Otro ejemplo de alianzas inusitadas fue esa gran emigración de 1812 conocida como el Exodo Jujeño, cuando la población de Jujuy y también de Salta y Tarija abandonó sus hogares y arrasó con todo lo que dejaba atrás con el objetivo de que las fuerzas realistas no pudiesen aprovechar ninguno de sus bienes y no encontraran víveres para aprovisionarse. “En el Ejército del Norte al lado de Belgrano pelearon, entre otras, mujeres del pueblo que se unían a la lucha a cada paso y para desempeñar diferentes roles. Algunas de las más conocidas fueron Martina Silva Gurruchaga que ya había obtenido grado militar, María Elena Alurralde de Garmendia, esposa de un español, María Remedios del Valle, más conocida como la Capitana, y Pascuala Balvás. Muchas de ellas terminaron sus días sin reconocimiento oficial y en la más absoluta pobreza”, señala Berta Wexler.
Las mujeres argentinas, principalmente las del interior, participaron activamente en las guerras civiles. Al igual que Juana Azurduy, junto a Martín Miguel de Güemes combatió Cesárea de la Corte de Romero González. Vestida de hombre luchó contra los españoles y luego contra la hegemonía porteña. También María Magdalena Dámasa Güemes, “Macacha”, hermana del caudillo salteño, se destacará por su defensa de la emancipación: auxilió heridos en el campo de batalla, llevó a cabo arriesgadas misiones de espionaje y participó activamente en la vida política de la provincia.
En 1862, Eulalia Ares de Vildoza fue jefa de una insurrección de mujeres en Catamarca que depuso al gobernador de esa provincia, que se negaba a entregar el mando al nuevo funcionario electo.
Otro ejemplo de bravura es el de Victoria Romero, esposa y compañera de Angel Vicente Peñaloza, general de la Nación y caudillo de la provincia de La Rioja enfrentado en la década de 1860 al gobierno de Bartolomé Mitre.
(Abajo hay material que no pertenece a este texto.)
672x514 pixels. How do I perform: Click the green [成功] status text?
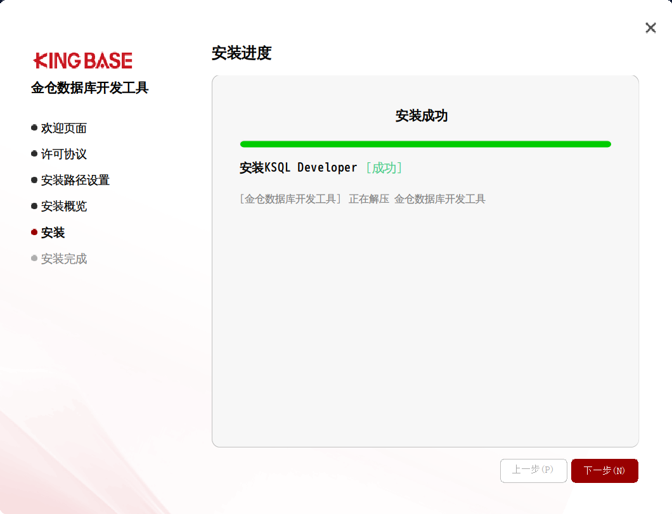[384, 168]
Lo acompañó en todas sus campañas militares, por lo que su figura se había hecho legendaria en los llanos riojanos.
Las mujeres jugaron roles cruciales en cada uno de los procesos socio-políticos de nuestra historia. Muchas veces forzaron los límites de los cánones de su época que veía sus valientes acciones en el frente de batalla como “poco comunes para las de su sexo”. “La misma sociedad machista no las dejaba ocupar lugares. Por eso aparecen tan pocas. La historia del Alto Perú está cimentada sobre héroes y heroínas anónimas. Algunas, reconocidas por la historia como Juana Azurduy y las de la Coronilla. Estamos en la tarea de descubrir otras más”, cuenta Wexler.
Los mecanismos para invisibilizar la presencia femenina son de larga data, “no enseñarnos a escribir, mandar a varones a describir los hechos y manejarse con la biologización de la experiencia de las mujeres”, ejemplifica Gil Lozano.
“Quienes escribieron la historia se encargaron de que no apareciera la lucha del pueblo y, dentro de esa lucha, mucho menos la de las mujeres. Nada sabemos de la participación de las mujeres en la lucha independentista como conjunto de masas. Esto no es casual sino que es una búsqueda deliberada de sacar a las mujeres del centro de las decisiones sociales, políticas y militares de cada época”, dispara Cecilia Merchán.
Más allá del furor de la última década por la novela histórica, que muchas veces recupera nombres de heroínas sin recomponer la densidad que les quitó el olvido –todas suelen ser víctimas de su propio desequilibrio y su mérito es ostentar mayor valor que el de su hombre–, de las historias que van saliendo a la luz se nutre una historiografía capaz de promover una nueva mirada sobre el pasado. Pero todavía faltan relatos que provoquen, primero, la posibilidad de imaginar las mujeres que nos precedieron.